A mayor abundamiento, afirmando sin conceder la válida aplicación del criterio sobre la retroactividad de la jurisprudencia (XXVII.3o.68 K (10a.), éste sería aplicable sólo a las relaciones entre el particular y el Estado, pues ello se infiere de la misma génesis, evolución y naturaleza de los derechos humanos como medios de protección constitucional y medios de defensa contra la arbitrariedad estatal. Así pues, siendo la relación procesal una relación eminentemente triangular (actor, reo y juzgador), escapa a la visión unilateral entre una de las partes (particular) y el juez (autoridad) y a la visión sinalagmática entre los particulares. Equiparar la relación procesal a una relación unilateral o sinalagmática perjudica el natural equilibrio de cargas y obligaciones procesales que se ha plasmado en la Legislación Adjetiva neolonesa y violenta la naturaleza del derecho de acción, el cual es autónomo de los derechos subjetivos que se aleguen.


[1] DIVORCIO NECESARIO. EL RÉGIMEN DE DISOLUCIÓN DEL MATRIMONIO QUE EXIGE LA ACREDITACIÓN DE CAUSALES, VULNERA EL DERECHO AL LIBRE DESARROLLO DE LA PERSONALIDAD (CÓDIGOS DE MORELOS, VERACRUZ Y LEGISLACIONES ANÁLOGAS). [Jurisprudencia]; 10a. Época; 1a. Sala; Gaceta S.J.F.; Libro 20, Julio de 2015; Tomo I ; Pág. 570. 1a./J. 28/2015 (10a.)

[2] [Tesis aislada]; 10a. Época; T.C.C.; Gaceta S.J.F.; Libro 14, Enero de 2015; Tomo III; Pág. 1947. XXVII.3o.68 K (10a.) Registro 2008206.

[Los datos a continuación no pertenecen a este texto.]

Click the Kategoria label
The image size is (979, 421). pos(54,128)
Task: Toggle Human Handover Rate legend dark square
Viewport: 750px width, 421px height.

[3] DIVORCIO. ES IMPROCEDENTE EL CONTROL DIFUSO DE CONSTITUCIONALIDAD EN LA APELACIÓN, CON BASE EN EL DERECHO AL LIBRE DESARROLLO DE LA PERSONALIDAD, SI EN PRIMERA INSTANCIA SE DECLARÓ LA DISOLUCIÓN DEL VÍNCULO MATRIMONIAL (LEGISLACIÓN DEL ESTADO DE NUEVO LEÓN). [Tesis aislada]; 10a. Época; T.C.C.; Semanario Judicial de la Federación; IV.2o.C.7 C (10a.) Registro 2011054.